Abstract

Abstract Glioblastoma (GBM) is the most common high grade and most devastating brain tumor among adults. About 50% of GBM express EGFR (epidermal growth factor receptor) and from these another 50% the mutated form EGFRvIII which is associated with a more aggressive disease and poorer prognosis. We have previously shown that expression of different status of EGFR in GBM cell lines drives the 5-ALA induced fluorescence downstream by influencing the rate-limiting enzyme heme oxygenase-1 (HO-1) probably via PI3K/Akt signalling. We demonstrated that 5-ALA-induced protoporphyrin IX (PpIX) fluorescence is pharmacologically influenced by adding different drugs such as deferoxamine (DFO) and tin-protoporphyrin (SnPP), which are an iron chelator of Fe2+ and an inhibitor of HO-1 respectively, or genistein that promotes PpIX accumulation via functional repression of ABCG2 (ABC transporter G2).
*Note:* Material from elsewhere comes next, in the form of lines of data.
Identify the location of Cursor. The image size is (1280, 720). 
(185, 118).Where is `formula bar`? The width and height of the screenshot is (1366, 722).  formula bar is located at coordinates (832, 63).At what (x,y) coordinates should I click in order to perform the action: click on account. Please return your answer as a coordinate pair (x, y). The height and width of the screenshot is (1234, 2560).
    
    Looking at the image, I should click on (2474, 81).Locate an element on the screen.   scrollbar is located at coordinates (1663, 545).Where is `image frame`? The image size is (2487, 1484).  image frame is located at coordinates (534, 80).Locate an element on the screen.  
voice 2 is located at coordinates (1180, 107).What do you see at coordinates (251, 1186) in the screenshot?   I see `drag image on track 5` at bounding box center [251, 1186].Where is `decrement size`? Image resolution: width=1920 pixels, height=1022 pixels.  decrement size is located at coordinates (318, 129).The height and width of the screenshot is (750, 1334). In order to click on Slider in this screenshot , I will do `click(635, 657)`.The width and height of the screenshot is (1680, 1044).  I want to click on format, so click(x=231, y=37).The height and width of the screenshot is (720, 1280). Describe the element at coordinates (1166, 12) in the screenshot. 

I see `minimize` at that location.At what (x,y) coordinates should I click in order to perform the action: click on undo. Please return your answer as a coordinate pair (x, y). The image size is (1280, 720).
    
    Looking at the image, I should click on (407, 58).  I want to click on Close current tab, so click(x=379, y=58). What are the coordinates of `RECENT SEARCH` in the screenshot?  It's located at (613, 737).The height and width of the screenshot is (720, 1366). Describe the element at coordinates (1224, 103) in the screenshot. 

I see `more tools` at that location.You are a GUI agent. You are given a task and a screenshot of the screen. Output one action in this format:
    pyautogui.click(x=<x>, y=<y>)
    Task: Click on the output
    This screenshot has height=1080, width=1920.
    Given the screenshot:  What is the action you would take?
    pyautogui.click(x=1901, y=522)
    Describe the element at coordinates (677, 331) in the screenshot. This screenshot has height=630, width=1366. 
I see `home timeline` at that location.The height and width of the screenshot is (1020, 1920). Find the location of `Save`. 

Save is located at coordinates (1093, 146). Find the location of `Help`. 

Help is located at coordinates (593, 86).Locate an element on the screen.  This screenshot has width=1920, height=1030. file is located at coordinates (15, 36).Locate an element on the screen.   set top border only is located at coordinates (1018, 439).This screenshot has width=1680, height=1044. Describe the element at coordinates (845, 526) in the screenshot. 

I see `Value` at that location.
Our aim is to increase these pharmacological effects on PpIX fluorescence using tumor-treating fields (TTFields). TTFields, a new therapeutic technology for treating newly diagnosed or recurrent GBM, is able to suppress the growth of cancer cells destabilising microtubule elongation and increasing membrane permeability. Interestingly, TTFields, like as other destabilising drugs and compounds, is able to inhibit the phosphorylation of EGFR and subsequent downregulation of EGFR-induced signalling acting for example on the mechanism that regulate the HO-1 activity. Here, we investigate the effects of TTFields on glioma cells, with different EGFR status and consequently different PpIX fluorescence. Exposure to TTFields during or after pharmacological treatments may represent a novel strategy to block or diminish the phosphorylation of EGFR to ameliorate the visualization of PpIX fluorescence in patients where it is not enough to ensure a safe and precise removal of the tumor bulk. In fact, if a combination of TTFields and drug treatment should give the desired results, this strategy could be applied on patients before being subjected to surgical resection.